-- Source material follows --

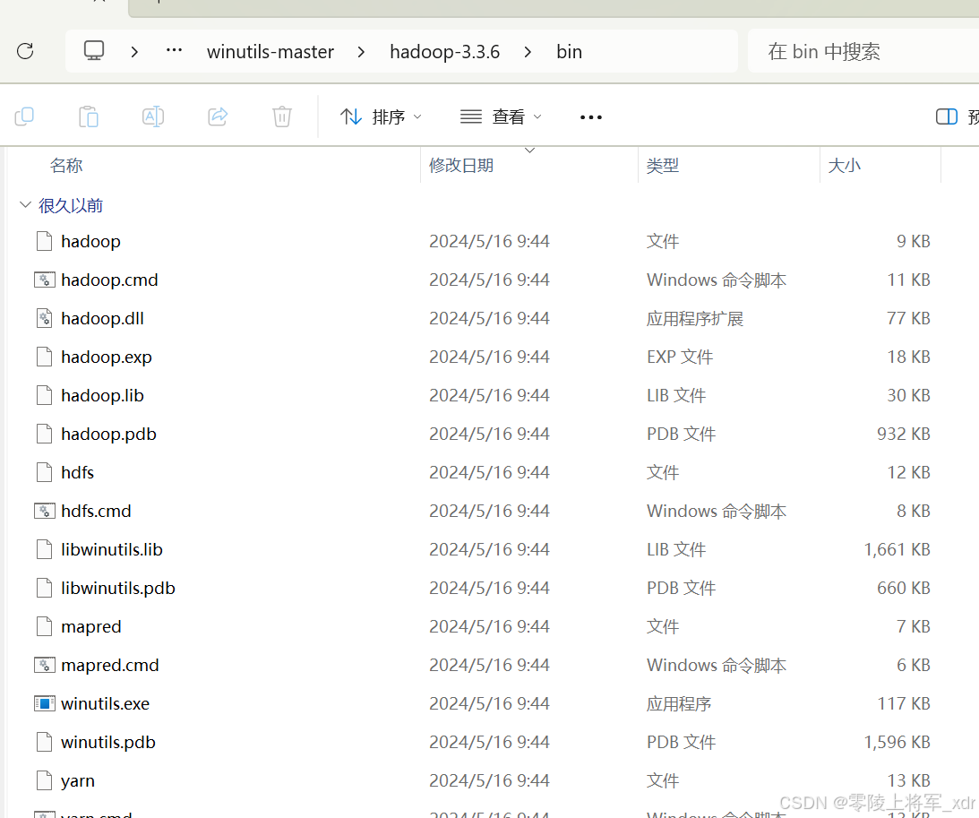The height and width of the screenshot is (818, 979).
Task: Open the 排序 sort dropdown
Action: tap(381, 116)
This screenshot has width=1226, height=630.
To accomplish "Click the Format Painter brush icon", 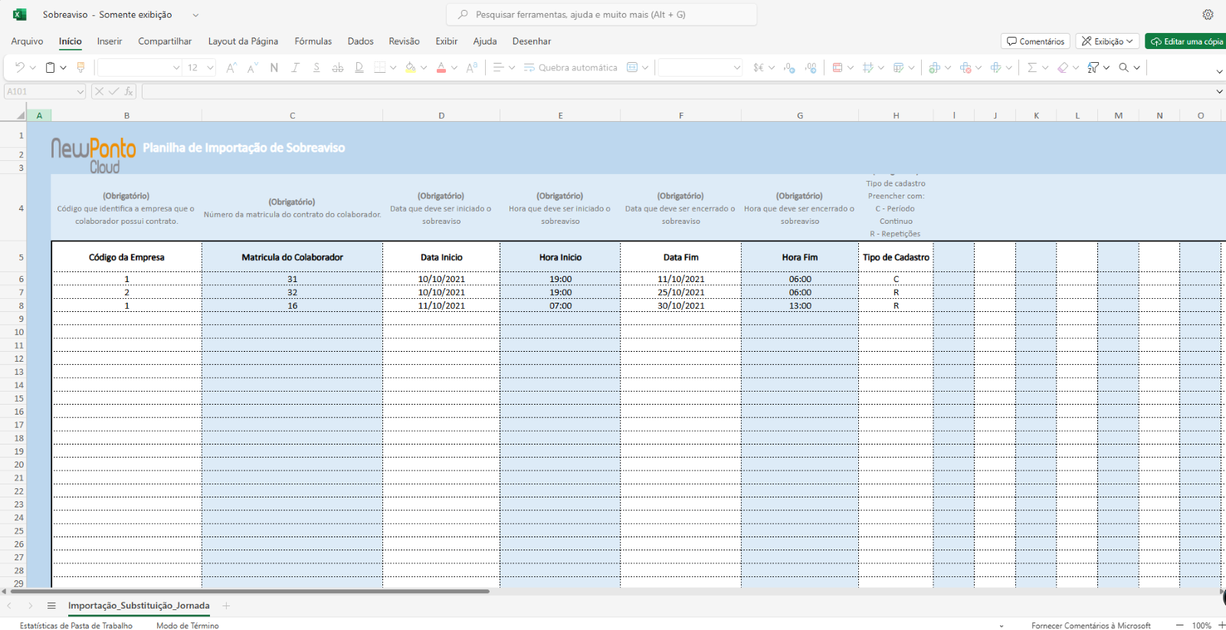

-- Source material concluded --

Task description:
Omitting all pictures, retype exactly the lines from the line containing "This screenshot has width=1226, height=630." down to the last line above, both ends included.

Output of the task:
This screenshot has width=1226, height=630.
To accomplish "Click the Format Painter brush icon", 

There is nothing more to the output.